- Extract provided:

## Start

Anderson v. Claman

123 Ind. 471 | Ind. | 1890

Olds, J.

There are some thirty appellants in this case, and they brought this action against the appellee, as treasurer of Monroe county, to restrain the collection of an assessment for the construction of a free gravel road.

The complaint is in three paragraphs. The appellee demurred to each paragraph of the complaint, for the .reason that neither paragraph of the complaint states facts sufficient to constitute a cause of action. The court sustained appellee’s demurrer, and appellants excepted and refused to amend, and the court rendered judgment on the demurrer for the appellee.

The first paragraph of the complaint alleges that the appellee is the duly elected and acting treasurer of Monroe county; that a petition was filed for the construction of a turnpike, known as the “Wylie Pike,” describing the route *472of the proposed pike ; that viewers, and an engineer, were appointed ; that the viewers made their report at the June term, 1884, of the board of commissioners, and on the 23d day of June, 1884, the board ordered that said pike be constructed, and that within thirty days from that date William O. Blakely, John Stipp, and others, filed their bond and took an appeal from said order ordering the construction of the road, to the Monroe Circuit Court; that upon the same day said board appointed three competent freeholders, as viewers, to assess the benefits to the land lying within two miles of said proposed improvement, and which had been reported as benefited by such proposed work; that while said appeal was pending the board received bids for the construction of said pike, and let the contract to build the same, and issued the bonds of the county for that purpose; that on the second (2d) day of February, 1885, the viewers appointed to assess the benefits to each tract of land made their report to said board, assessing the lands of the appellants; that said report of assessment was confirmed by the board of commissioners, all which acts and orders, by said board, were done and made while said appeal aforesaid was pending in the circuit court, and said report was ordered placed on the record of roads by the auditor of Monroe county, and the board ordered the auditor to make out a duplicate with said assessments and deliver it to the appellee as treasurer of said county ; that said duplicate was made out and delivered to appellee, and is now in his hands, and that he is threatening to collect said pretended assessments; that the lands of each and all of these plaintiffs were assessed for the construction of said pike, and each and all of these appellants are affected by said illegal proceedings. Prayer that appellee be enjoined from collecting such assessments.

## End

- Objectives:
a - Summarize the court opinion in two sentences.
b - Write the next part of the court opinion, starting right after its final sentence.
The records that come after the court opinion are not needed here.

- Entries supplied:
## Start

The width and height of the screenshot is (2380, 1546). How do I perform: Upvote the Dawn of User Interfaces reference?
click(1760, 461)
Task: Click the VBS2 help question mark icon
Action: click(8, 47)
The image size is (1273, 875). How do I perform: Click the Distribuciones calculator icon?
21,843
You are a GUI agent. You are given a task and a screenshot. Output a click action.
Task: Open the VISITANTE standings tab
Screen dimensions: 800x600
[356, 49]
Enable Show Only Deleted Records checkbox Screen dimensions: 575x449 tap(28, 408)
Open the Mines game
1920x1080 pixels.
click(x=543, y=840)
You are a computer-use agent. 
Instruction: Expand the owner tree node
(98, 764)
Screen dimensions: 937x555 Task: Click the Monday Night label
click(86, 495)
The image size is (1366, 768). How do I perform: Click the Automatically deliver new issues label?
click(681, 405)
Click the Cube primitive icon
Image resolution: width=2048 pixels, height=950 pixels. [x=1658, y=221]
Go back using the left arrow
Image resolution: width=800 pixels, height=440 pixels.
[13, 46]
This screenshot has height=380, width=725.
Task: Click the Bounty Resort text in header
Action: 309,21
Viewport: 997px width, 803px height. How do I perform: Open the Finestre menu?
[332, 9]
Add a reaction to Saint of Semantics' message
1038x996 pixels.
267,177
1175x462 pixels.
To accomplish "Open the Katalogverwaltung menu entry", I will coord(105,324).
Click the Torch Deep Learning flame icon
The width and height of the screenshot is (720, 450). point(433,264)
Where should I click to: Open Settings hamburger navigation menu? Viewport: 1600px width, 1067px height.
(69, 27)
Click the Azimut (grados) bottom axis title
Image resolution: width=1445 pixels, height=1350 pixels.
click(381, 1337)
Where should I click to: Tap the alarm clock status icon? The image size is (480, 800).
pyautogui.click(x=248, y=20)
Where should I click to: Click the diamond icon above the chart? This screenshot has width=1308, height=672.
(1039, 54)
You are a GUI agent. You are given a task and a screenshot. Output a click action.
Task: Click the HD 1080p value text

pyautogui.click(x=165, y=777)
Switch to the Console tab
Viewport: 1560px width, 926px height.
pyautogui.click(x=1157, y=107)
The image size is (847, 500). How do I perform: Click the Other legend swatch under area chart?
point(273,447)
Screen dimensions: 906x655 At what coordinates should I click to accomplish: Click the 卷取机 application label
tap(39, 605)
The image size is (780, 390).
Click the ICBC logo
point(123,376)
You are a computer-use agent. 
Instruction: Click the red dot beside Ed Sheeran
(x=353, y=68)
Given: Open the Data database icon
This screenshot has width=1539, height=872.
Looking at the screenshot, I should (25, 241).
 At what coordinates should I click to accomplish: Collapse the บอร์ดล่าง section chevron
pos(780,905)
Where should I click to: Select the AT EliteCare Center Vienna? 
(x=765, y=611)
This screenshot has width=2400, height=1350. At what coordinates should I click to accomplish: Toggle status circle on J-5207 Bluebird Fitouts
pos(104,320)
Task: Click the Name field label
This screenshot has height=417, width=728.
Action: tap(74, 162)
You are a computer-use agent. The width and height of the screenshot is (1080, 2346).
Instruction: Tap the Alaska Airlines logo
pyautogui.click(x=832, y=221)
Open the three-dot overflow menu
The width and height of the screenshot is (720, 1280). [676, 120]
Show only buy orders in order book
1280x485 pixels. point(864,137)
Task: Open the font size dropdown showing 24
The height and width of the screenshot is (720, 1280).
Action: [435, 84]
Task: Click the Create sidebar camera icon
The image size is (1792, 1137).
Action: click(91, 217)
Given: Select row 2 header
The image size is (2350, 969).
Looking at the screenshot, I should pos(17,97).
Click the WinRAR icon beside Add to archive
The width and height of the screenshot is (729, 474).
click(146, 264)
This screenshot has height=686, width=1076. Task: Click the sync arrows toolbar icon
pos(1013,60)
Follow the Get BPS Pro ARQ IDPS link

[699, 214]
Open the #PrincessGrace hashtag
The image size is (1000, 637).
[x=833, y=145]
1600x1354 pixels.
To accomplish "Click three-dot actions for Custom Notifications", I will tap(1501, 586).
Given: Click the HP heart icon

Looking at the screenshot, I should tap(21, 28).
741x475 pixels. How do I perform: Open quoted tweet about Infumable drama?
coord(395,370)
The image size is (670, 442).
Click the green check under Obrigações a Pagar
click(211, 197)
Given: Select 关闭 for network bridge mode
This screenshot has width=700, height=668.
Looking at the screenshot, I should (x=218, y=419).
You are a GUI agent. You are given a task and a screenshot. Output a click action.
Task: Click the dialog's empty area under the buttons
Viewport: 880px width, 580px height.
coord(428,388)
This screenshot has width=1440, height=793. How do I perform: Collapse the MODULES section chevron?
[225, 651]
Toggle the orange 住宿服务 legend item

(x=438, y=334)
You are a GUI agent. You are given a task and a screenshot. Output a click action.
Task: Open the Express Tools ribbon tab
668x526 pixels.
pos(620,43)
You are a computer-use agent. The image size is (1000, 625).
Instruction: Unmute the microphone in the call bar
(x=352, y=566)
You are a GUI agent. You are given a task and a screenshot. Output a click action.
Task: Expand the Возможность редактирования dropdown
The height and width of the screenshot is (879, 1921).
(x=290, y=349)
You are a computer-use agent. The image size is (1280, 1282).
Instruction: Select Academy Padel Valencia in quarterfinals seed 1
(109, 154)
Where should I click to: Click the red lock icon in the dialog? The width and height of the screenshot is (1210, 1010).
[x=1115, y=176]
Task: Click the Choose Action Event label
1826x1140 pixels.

## End

- Per-task answers:
a - About thirty appellants sued the treasurer of Monroe county to restrain collection of an assessment for a free gravel road, and after the court sustained his demurrer to all three paragraphs of the complaint and they refused to amend, judgment was rendered for the appellee. The first paragraph alleges that while an appeal from the board of commissioners' order to build the "Wylie Pike" was pending in the circuit court, the board let the construction contract, issued county bonds, and confirmed assessments on the appellants' lands, and it asks that the treasurer be enjoined from collecting them.

b -
It is insisted by counsel for appellants that the appeal taken from the order of the board for the construction of the pike vacated all proceedings had by the board up to that time, and suspended all further proceedings; and that all *473proceedings subsequent to the appeal are absolutely void; that the whole case was transferred to the circuit court by the appeal for trial de novo, and took from the board all jurisdiction of the cause. The theory of counsel would possisibly be correct if an appeal would lie from the order establishing and ordering the construction of the road, and if the appeal had been taken by all the persons whose lands are assessed ; but we can not agree with the theory of counsel, as to the effect of the appeal alleged to have been taken in this case.

It has been held by this court that no appeal lies from the order of the board for the construction of the road. Tomlinson v. Peters, 120 Ind. 237. There being no right of appeal from such order, the jurisdiction of the board of commissioners could not be taken away by an appeal. By the allegations of the complaint it only appears that two persons appealed from the order of the board. It has been held by this court that an appeal taken by two persons, as in this case, would not affect the jurisdiction of the board or the validity of the proceedings as to those not appealing. Stipp v. Claman, post, p. 532.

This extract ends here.